Maryland’s insurance commissioner, Ralph Tyler, far exceeded his authority in holding a hearing on so-called “concierge medicine” on December 19. His job is to regulate insurance, not the practice of medicine and certainly not the ability of patients to make private, voluntary contracts with their doctors.
Concierge medicine is the best way available to fulfill the goal of a “medical home” for many patients. That is, to have a doctor that thoroughly understands your medical history, your values, and your family situation, and who will see you when you need to be seen, answer your phone calls, and guide you through the rest of the health care system, including being with you when you check into a hospital and advocating for you with specialists.
These are the kinds of services insurance companies won’t pay for. Insurance companies expect primary care physician to have a patient load of several thousand people and spend no more than six minutes on each patient. It is assembly-line medicine and it results in second-rate care. Your doctor barely knows who you are and spends so much time filling out paperwork that there is no time left for the “care” side of health care.
More and more people are fed up with this situation and are contracting with their doctors to be part of a reduced number of patients who get the kind of service and the kind of caring doctors used to provide to all their patients. These patients are willing to pay an extra $75 to $100 a month for the comfort and safety of having a medical home.

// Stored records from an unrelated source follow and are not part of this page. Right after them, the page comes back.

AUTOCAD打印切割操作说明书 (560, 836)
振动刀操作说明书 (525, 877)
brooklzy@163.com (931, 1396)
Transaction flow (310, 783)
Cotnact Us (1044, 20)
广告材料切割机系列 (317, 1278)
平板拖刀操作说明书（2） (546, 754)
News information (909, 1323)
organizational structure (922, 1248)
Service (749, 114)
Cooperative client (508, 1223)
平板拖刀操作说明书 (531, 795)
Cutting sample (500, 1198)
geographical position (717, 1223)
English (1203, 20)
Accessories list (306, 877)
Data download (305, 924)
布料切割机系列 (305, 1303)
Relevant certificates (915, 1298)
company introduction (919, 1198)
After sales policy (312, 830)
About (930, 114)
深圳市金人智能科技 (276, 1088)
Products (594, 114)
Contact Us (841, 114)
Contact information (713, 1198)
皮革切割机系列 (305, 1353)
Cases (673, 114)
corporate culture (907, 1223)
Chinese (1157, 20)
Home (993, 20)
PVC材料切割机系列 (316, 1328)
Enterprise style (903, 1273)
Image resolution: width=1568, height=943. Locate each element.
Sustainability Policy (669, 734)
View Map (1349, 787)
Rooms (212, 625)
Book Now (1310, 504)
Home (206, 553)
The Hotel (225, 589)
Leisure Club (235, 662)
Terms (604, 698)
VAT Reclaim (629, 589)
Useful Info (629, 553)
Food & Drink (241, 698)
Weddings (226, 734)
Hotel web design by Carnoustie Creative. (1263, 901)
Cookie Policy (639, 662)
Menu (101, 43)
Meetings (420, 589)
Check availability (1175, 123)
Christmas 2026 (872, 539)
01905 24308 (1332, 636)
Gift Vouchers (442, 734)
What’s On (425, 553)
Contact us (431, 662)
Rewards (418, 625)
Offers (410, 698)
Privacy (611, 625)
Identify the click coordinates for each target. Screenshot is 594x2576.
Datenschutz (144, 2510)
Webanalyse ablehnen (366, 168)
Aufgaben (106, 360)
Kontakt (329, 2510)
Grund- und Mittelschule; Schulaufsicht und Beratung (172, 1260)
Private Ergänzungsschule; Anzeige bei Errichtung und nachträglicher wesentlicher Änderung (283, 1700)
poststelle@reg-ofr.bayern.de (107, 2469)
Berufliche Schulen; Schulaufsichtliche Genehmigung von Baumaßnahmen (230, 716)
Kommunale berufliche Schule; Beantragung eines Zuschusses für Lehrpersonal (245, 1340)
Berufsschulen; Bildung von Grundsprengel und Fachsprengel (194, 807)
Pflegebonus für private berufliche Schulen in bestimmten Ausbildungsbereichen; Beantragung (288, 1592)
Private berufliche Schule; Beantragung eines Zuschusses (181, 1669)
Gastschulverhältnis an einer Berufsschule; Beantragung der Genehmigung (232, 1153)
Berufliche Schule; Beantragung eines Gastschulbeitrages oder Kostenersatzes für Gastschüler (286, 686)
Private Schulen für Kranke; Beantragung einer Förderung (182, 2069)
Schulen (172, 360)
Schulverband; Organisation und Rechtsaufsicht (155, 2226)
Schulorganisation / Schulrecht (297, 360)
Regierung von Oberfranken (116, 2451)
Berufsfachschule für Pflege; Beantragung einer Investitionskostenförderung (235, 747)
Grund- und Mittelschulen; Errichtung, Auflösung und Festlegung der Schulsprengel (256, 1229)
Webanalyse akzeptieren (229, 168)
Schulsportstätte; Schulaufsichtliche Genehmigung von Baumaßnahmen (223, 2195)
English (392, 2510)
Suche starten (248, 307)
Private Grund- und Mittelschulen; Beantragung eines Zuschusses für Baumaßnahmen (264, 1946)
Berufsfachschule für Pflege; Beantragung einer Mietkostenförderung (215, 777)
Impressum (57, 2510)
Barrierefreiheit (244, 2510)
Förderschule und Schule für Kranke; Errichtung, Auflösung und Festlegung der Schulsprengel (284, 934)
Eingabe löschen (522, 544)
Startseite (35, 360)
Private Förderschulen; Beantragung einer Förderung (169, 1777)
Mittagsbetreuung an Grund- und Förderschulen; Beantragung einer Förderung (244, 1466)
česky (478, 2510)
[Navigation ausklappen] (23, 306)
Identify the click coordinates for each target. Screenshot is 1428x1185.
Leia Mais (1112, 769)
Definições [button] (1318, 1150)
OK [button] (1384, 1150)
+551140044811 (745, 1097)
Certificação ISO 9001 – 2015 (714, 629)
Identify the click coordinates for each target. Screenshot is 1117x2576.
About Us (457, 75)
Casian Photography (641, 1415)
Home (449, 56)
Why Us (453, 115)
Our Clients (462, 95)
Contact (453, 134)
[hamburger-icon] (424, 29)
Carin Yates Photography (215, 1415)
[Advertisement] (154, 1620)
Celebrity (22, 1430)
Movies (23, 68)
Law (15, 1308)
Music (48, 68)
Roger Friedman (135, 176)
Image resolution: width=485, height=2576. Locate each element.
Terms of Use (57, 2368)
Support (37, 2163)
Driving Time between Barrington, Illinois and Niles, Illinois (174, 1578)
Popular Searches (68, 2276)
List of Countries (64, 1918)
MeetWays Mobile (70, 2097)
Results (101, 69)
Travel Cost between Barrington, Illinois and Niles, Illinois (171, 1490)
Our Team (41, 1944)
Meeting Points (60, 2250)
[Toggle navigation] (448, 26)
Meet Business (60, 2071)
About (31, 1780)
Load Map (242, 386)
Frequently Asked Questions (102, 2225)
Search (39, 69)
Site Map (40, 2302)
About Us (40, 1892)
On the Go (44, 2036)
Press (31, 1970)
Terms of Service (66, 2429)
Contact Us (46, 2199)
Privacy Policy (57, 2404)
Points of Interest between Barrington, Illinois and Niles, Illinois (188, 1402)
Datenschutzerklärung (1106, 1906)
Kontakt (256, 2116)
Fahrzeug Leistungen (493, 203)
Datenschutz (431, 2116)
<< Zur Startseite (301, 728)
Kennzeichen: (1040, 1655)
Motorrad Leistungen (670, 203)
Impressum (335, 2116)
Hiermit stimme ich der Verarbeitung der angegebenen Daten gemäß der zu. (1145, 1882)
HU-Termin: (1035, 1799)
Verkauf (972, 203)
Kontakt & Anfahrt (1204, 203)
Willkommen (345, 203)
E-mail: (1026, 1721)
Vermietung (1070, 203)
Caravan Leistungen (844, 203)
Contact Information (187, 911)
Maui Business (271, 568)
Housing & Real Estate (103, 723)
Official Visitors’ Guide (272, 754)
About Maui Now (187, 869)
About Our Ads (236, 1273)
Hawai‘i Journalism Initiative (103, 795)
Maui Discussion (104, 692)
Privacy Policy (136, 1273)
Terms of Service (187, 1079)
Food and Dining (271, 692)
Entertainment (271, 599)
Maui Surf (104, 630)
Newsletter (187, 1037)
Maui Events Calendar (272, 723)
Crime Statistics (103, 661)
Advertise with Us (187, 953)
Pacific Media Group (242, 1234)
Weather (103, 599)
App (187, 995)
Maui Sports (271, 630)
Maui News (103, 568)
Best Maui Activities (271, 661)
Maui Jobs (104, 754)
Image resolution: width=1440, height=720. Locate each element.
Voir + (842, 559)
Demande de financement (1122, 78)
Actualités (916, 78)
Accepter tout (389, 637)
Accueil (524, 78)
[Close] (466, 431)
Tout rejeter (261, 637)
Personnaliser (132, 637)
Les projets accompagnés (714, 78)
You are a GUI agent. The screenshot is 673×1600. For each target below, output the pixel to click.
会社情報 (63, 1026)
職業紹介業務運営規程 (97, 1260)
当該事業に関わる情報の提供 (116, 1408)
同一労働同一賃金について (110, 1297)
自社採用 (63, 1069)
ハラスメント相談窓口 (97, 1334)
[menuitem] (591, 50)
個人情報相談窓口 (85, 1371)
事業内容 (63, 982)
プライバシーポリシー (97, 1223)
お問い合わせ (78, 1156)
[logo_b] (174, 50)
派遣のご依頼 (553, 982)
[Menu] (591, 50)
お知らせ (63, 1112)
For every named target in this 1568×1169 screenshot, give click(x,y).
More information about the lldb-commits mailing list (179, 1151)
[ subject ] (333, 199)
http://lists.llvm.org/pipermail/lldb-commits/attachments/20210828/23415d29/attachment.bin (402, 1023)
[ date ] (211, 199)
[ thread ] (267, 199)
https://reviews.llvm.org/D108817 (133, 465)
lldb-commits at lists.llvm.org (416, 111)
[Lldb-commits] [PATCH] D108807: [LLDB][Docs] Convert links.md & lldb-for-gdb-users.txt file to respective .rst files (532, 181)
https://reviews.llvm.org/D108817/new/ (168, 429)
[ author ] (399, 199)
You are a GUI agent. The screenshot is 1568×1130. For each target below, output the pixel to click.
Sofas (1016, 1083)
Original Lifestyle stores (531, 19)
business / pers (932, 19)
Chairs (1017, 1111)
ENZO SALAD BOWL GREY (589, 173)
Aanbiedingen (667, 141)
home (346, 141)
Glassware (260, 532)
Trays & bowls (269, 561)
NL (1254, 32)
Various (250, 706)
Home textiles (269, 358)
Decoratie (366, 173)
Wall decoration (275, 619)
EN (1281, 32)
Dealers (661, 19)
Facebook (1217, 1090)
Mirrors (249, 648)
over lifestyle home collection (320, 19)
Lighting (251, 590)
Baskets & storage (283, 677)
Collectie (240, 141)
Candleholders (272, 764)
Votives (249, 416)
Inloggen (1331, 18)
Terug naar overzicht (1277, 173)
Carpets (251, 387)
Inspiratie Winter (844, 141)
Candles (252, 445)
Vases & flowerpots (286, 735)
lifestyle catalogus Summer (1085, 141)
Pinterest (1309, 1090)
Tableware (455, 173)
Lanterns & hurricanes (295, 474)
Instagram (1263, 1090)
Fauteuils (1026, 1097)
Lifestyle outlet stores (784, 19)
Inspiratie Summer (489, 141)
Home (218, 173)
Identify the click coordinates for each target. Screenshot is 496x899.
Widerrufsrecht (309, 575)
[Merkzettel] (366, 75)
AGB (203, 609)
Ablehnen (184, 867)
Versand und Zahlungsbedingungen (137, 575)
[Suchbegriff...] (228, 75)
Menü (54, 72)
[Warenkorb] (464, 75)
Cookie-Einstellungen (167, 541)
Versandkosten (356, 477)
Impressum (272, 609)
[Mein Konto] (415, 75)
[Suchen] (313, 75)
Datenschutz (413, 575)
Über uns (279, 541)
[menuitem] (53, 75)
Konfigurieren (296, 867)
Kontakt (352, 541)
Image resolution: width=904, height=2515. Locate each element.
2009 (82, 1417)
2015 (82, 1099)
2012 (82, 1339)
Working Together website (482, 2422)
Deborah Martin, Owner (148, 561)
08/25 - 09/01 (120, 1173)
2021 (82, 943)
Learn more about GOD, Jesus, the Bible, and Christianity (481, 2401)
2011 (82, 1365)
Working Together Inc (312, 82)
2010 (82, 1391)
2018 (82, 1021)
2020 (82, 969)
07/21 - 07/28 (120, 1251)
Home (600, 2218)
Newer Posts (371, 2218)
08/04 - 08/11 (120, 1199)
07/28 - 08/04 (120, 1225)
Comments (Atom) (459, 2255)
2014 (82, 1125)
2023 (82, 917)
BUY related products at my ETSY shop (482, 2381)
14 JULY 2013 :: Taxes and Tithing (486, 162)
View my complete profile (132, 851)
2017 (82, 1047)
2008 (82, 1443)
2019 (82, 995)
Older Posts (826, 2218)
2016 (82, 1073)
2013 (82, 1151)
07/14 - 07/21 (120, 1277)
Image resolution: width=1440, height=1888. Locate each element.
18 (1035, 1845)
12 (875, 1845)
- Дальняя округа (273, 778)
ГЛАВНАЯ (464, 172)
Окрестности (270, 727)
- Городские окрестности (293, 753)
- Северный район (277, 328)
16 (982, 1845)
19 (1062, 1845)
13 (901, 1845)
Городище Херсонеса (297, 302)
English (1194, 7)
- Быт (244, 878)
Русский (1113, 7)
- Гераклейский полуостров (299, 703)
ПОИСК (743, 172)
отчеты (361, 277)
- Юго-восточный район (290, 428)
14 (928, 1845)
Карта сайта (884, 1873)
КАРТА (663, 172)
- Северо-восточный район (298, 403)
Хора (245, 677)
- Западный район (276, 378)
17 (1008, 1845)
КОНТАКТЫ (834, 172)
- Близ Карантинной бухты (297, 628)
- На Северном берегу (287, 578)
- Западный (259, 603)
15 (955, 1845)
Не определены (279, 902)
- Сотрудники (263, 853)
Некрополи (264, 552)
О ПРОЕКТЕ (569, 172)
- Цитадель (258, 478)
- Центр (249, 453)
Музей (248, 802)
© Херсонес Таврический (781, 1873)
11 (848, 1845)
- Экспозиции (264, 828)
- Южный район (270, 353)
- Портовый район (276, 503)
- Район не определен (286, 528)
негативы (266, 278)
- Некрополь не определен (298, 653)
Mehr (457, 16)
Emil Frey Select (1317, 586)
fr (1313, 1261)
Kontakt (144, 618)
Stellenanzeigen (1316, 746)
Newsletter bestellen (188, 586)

This is not insurance, it is medical care. But some insurance regulators are so power-hungry that they think any advance payment for a future service is somehow “insurance” and should fall under their purview. So if you pay a roofer $1,200 in January to shingle your roof in July, insurance regulators such as Mr. Tyler want to get involved.
According to news reports, Mr. Tyler had received no consumer complaints about concierge medicine; he just took it upon himself to jump in where he doesn’t belong. Perhaps he thinks insurance in Maryland is so peachy right now that he has extra time on his hands.
In fact, insurance in Maryland is a mess. It is a near-monopoly, so there is little competition and no innovation. Prices are outrageously high, especially in the small group market, and customer service stinks. It’s no wonder there are so many uninsured in the state. They refuse to buy a product that delivers so little value.
And it isn’t just health insurance. I have friends in Pennsylvania who pay about half of what it costs in Maryland for auto and homeowners insurance.
Let’s get Mr. Tyler to focus on the job we are paying him to do—regulate insurance—and have him leave doctor-patient relationships alone.
Greg Scandlen ([email protected]) is director of Consumers for Health Care Choices at The Heartland Institute. He is a Maryland resident.